Parkes radio telescope in Australia, one of the largest on Earth, has directed its focus toward the Sun’s proverbial next-door neighbor in the hope to detect signs of alien civilizations, if there’s any. The 210-feet massive telescope will now examine the planets orbiting the red dwarf star called Proxima Centauri as part of a $100 million mega project dubbed Breakthrough Listen.
Parkes happens to be the third telescope to have been employed by Breakthrough Listen. The other two are the Green Bank Telescope in West Virginia and the Automated Planet Finder at Lick Observatory in Northern California.
“The addition of Parkes is an important milestone,” billionaire entrepreneur Yuri Milner, founder of the Breakthrough Initiatives, which include Breakthrough Listen, said in a statement.
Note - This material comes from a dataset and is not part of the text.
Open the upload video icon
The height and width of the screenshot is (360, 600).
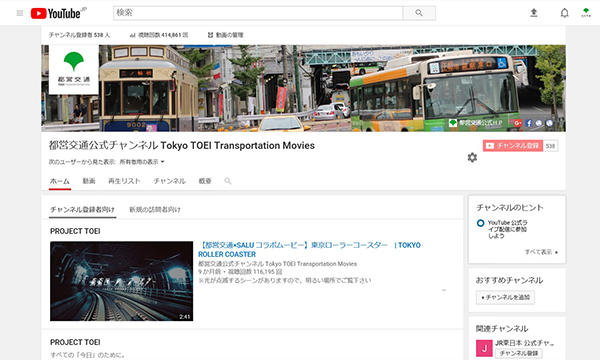click(534, 13)
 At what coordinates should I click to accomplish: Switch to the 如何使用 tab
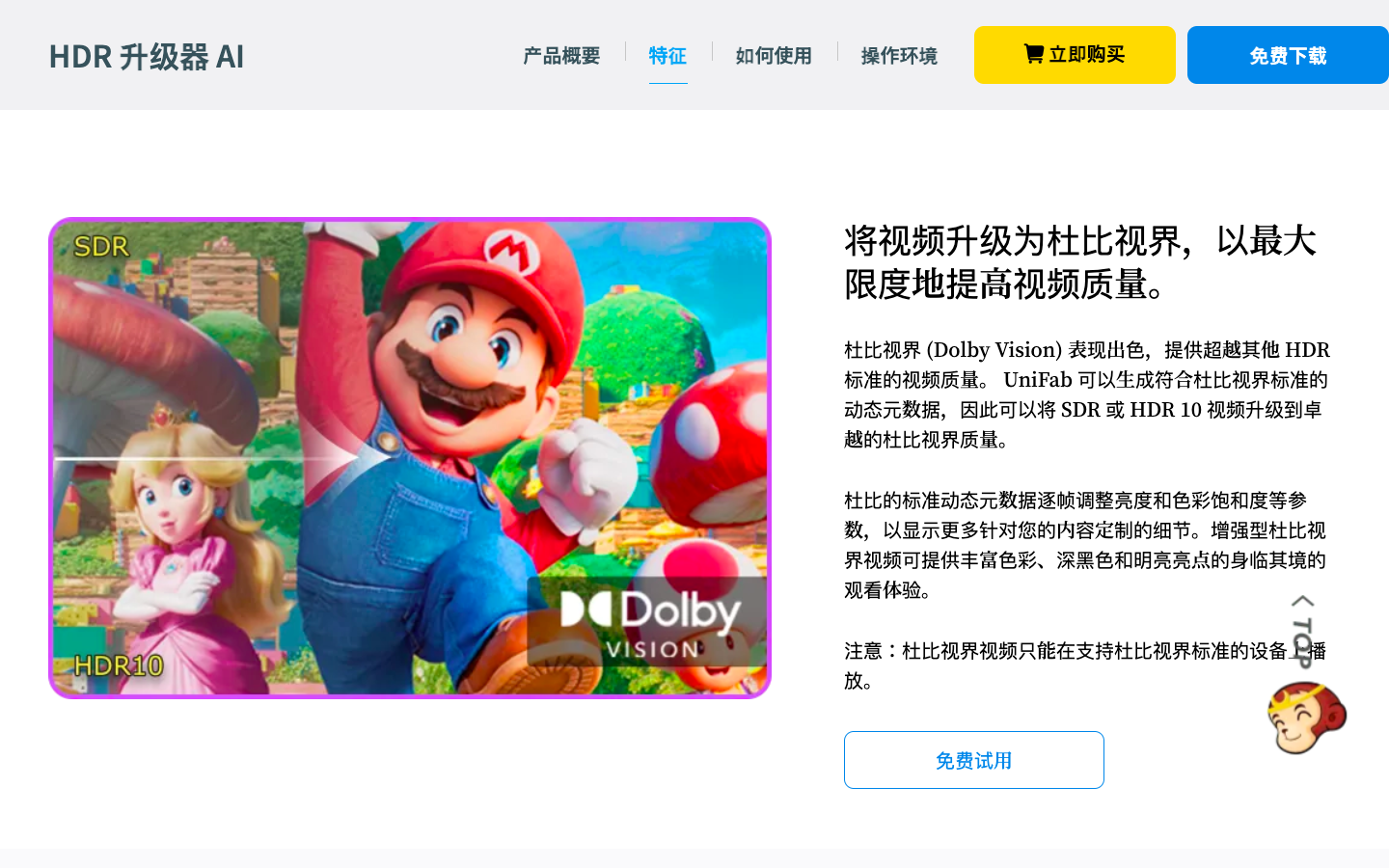[x=774, y=56]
“These major instruments are the ears of planet Earth, and now they are listening for signs of other civilizations.”
For the uninitiated, Proxima Centauri happens to be the closest star to our Sun, located at a distance from 4.2 light years. In August 2016, astronomers confirmed the discovery of Proxima b, an Earth-sized planet orbiting the star in the so-called “habitable zone”.
A “habitable zone” around any star is the range of distances where liquid water can exist on an orbiting planet. Therefore, it is theoretically possible that the planet may have just the right condition to host life as we know it. Although, being in the habitable zone doesn’t necessarily mean that the Earth has a favorable condition for the emergence and evolution of life.
“The chances of any particular planet hosting intelligent life-forms are probably minuscule,” Andrew Siemion, director of the University of California, Berkeley’s SETI (Search for Extraterrestrial Intelligence) Research Center, said in the same statement.
“But once we knew there was a planet right next door, we had to ask the question, and it was a fitting first observation for Parkes,” Siemion added. “To find a civilization just 4.2 light-years away would change everything.”